Collected data
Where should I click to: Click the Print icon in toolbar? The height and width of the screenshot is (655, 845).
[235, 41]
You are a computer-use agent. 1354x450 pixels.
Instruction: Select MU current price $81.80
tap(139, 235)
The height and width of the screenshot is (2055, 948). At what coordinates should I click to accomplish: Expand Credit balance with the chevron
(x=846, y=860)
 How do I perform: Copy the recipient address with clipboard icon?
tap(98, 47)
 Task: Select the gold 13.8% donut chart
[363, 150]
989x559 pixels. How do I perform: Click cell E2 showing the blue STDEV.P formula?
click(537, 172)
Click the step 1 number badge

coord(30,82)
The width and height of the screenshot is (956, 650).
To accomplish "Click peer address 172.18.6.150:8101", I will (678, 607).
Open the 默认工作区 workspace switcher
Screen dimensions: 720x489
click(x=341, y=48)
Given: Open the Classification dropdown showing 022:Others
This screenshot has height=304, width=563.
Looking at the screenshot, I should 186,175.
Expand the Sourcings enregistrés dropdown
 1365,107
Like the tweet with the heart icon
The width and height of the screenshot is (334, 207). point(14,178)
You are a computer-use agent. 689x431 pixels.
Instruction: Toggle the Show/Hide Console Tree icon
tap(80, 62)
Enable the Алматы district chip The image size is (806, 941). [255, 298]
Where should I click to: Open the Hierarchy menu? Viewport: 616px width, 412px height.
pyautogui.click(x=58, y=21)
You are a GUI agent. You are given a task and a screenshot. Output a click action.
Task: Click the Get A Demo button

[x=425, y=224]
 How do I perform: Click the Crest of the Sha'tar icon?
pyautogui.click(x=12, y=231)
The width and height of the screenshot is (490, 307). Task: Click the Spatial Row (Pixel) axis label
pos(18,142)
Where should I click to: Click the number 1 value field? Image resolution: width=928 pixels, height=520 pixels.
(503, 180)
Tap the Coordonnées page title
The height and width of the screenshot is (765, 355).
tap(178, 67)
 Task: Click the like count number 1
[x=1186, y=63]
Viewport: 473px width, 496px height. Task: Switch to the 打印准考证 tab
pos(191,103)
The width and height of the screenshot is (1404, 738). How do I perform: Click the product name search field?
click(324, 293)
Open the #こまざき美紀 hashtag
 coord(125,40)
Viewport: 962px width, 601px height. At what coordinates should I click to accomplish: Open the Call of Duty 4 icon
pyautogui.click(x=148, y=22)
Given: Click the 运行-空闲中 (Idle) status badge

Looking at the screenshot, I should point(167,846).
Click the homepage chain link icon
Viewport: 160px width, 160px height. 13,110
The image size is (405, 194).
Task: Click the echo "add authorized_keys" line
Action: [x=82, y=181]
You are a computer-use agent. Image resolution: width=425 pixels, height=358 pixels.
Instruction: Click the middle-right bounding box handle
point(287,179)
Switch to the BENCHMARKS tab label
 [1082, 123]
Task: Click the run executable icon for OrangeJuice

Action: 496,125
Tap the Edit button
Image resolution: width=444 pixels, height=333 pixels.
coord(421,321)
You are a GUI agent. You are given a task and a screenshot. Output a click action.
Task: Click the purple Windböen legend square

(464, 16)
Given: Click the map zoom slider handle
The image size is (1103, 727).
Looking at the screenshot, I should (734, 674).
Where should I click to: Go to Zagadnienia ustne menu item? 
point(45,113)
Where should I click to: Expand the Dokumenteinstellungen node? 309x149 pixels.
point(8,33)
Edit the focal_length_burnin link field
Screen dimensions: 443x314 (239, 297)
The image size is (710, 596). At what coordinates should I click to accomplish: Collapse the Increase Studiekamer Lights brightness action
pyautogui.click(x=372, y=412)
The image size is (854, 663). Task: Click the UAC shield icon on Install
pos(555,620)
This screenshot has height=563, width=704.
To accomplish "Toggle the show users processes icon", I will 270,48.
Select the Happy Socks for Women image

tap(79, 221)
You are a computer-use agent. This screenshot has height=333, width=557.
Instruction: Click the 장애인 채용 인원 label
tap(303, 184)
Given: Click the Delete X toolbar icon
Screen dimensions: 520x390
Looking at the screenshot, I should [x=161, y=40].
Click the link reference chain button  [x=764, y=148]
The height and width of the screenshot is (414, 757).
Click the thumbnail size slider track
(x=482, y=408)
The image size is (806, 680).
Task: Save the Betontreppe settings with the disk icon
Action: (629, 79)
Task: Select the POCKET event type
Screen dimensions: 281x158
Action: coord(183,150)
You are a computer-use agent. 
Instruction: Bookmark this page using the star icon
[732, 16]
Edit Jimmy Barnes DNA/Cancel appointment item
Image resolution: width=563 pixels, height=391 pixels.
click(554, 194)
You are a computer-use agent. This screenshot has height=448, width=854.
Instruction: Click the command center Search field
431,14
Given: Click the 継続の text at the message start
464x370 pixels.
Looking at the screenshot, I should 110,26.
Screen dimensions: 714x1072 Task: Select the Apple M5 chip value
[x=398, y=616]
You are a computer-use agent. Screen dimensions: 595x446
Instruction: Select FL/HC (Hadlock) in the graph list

■ **Exercise instructions**
Exactly as they stand above, write out all the entries again.

■ **Task response**
Where should I click to: Click the Print icon in toolbar? The height and width of the screenshot is (655, 845).
[235, 41]
You are a computer-use agent. 1354x450 pixels.
Instruction: Select MU current price $81.80
tap(139, 235)
The height and width of the screenshot is (2055, 948). At what coordinates should I click to accomplish: Expand Credit balance with the chevron
(x=846, y=860)
 How do I perform: Copy the recipient address with clipboard icon?
tap(98, 47)
 Task: Select the gold 13.8% donut chart
[363, 150]
989x559 pixels. How do I perform: Click cell E2 showing the blue STDEV.P formula?
click(537, 172)
Click the step 1 number badge

coord(30,82)
The width and height of the screenshot is (956, 650).
To accomplish "Click peer address 172.18.6.150:8101", I will (678, 607).
Open the 默认工作区 workspace switcher
Screen dimensions: 720x489
click(x=341, y=48)
Given: Open the Classification dropdown showing 022:Others
This screenshot has height=304, width=563.
Looking at the screenshot, I should 186,175.
Expand the Sourcings enregistrés dropdown
 1365,107
Like the tweet with the heart icon
The width and height of the screenshot is (334, 207). point(14,178)
You are a computer-use agent. 689x431 pixels.
Instruction: Toggle the Show/Hide Console Tree icon
tap(80, 62)
Enable the Алматы district chip The image size is (806, 941). [255, 298]
Where should I click to: Open the Hierarchy menu? Viewport: 616px width, 412px height.
pyautogui.click(x=58, y=21)
You are a GUI agent. You are given a task and a screenshot. Output a click action.
Task: Click the Get A Demo button

[x=425, y=224]
 How do I perform: Click the Crest of the Sha'tar icon?
pyautogui.click(x=12, y=231)
The width and height of the screenshot is (490, 307). Task: Click the Spatial Row (Pixel) axis label
pos(18,142)
Where should I click to: Click the number 1 value field? Image resolution: width=928 pixels, height=520 pixels.
(503, 180)
Tap the Coordonnées page title
The height and width of the screenshot is (765, 355).
tap(178, 67)
 Task: Click the like count number 1
[x=1186, y=63]
Viewport: 473px width, 496px height. Task: Switch to the 打印准考证 tab
pos(191,103)
The width and height of the screenshot is (1404, 738). How do I perform: Click the product name search field?
click(324, 293)
Open the #こまざき美紀 hashtag
 coord(125,40)
Viewport: 962px width, 601px height. At what coordinates should I click to accomplish: Open the Call of Duty 4 icon
pyautogui.click(x=148, y=22)
Given: Click the 运行-空闲中 (Idle) status badge

Looking at the screenshot, I should point(167,846).
Click the homepage chain link icon
Viewport: 160px width, 160px height. 13,110
The image size is (405, 194).
Task: Click the echo "add authorized_keys" line
Action: [x=82, y=181]
You are a computer-use agent. Image resolution: width=425 pixels, height=358 pixels.
Instruction: Click the middle-right bounding box handle
point(287,179)
Switch to the BENCHMARKS tab label
 [1082, 123]
Task: Click the run executable icon for OrangeJuice

Action: 496,125
Tap the Edit button
Image resolution: width=444 pixels, height=333 pixels.
coord(421,321)
You are a GUI agent. You are given a task and a screenshot. Output a click action.
Task: Click the purple Windböen legend square

(464, 16)
Given: Click the map zoom slider handle
The image size is (1103, 727).
Looking at the screenshot, I should (734, 674).
Where should I click to: Go to Zagadnienia ustne menu item? 
point(45,113)
Where should I click to: Expand the Dokumenteinstellungen node? 309x149 pixels.
point(8,33)
Edit the focal_length_burnin link field
Screen dimensions: 443x314 (239, 297)
The image size is (710, 596). At what coordinates should I click to accomplish: Collapse the Increase Studiekamer Lights brightness action
pyautogui.click(x=372, y=412)
The image size is (854, 663). Task: Click the UAC shield icon on Install
pos(555,620)
This screenshot has height=563, width=704.
To accomplish "Toggle the show users processes icon", I will 270,48.
Select the Happy Socks for Women image

tap(79, 221)
You are a computer-use agent. This screenshot has height=333, width=557.
Instruction: Click the 장애인 채용 인원 label
tap(303, 184)
Given: Click the Delete X toolbar icon
Screen dimensions: 520x390
Looking at the screenshot, I should [x=161, y=40].
Click the link reference chain button  [x=764, y=148]
The height and width of the screenshot is (414, 757).
Click the thumbnail size slider track
(x=482, y=408)
The image size is (806, 680).
Task: Save the Betontreppe settings with the disk icon
Action: (629, 79)
Task: Select the POCKET event type
Screen dimensions: 281x158
Action: coord(183,150)
You are a computer-use agent. 
Instruction: Bookmark this page using the star icon
[732, 16]
Edit Jimmy Barnes DNA/Cancel appointment item
Image resolution: width=563 pixels, height=391 pixels.
click(554, 194)
You are a computer-use agent. This screenshot has height=448, width=854.
Instruction: Click the command center Search field
431,14
Given: Click the 継続の text at the message start
464x370 pixels.
Looking at the screenshot, I should 110,26.
Screen dimensions: 714x1072 Task: Select the Apple M5 chip value
[x=398, y=616]
You are a computer-use agent. Screen dimensions: 595x446
Instruction: Select FL/HC (Hadlock) in the graph list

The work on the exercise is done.